We will overlay streams with grazing allotments using the Intersect option. The output layer contains only those stream segments that cross a grazing allotment.
stream_overlay = overlay_layers(streams,
grazing_allotments,
overlay_type='Intersect',
output_name="StreamOverlay" + str(dt.now().microsecond)
)
stream_overlay
Read the overlay layer as Spatially Enabled DataFrame.
Mapping and exploring stream overlay results¶
stdf = pd.DataFrame.spatial.from_layer(stream_overlay.layers[0])
cols = ['allot_name', 'allot_no', 'HUC', 'PNAME', 'SHAPE' ]
stream_overlay_df = stdf[cols]
stream_overlay_df.head()
st_grp = stream_overlay_df.groupby('PNAME').size()

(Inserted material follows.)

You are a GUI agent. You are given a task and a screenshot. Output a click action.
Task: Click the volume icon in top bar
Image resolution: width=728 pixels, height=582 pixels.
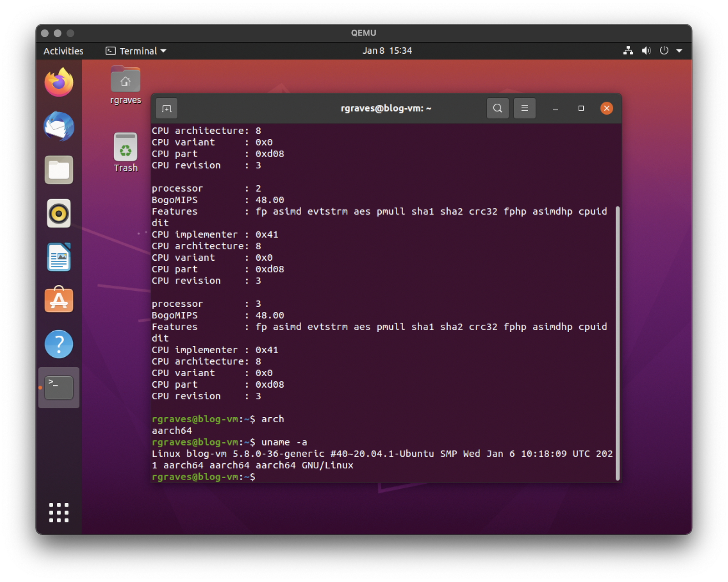[x=646, y=51]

st_grp.nlargest(10).plot(kind='barh')
John Day River is the third longest free flowing river in contiguous US. The plot shows that this river is mostly used for ranching.
stream_overlay_df.groupby('allot_name').size().nlargest(10)
Thirty-six (36) stream segments from 17 different streams pass through the 'THREE FINGERS' grazing allotment.
map6 = gis.map('oregon')
map6
map6.add_layer(grazing_allotments)
stream_overlay_df.spatial.plot(kind='map',
map_widget=map6,
renderer_type='u',
col='PNAME')
Display a stream and grazing allotments it intersects¶
We will filter the analysis_layer for a specific stream—BRIDGE CR.
creek_df = stream_overlay_df[stream_overlay_df['PNAME'] == 'BRIDGE CR']
creek_df.head()
map7 = gis.map('oregon')
map7
This map shows in which allotment each stream segment falls.
map7.add_layer(grazing_allotments)
creek_df.spatial.plot(map_widget=map7)
Conclusion¶
Biologists can now identify which hydrologic basin and stream(s) intersect with which grazing allotments in an effort to identify sources of chronic water quality issues.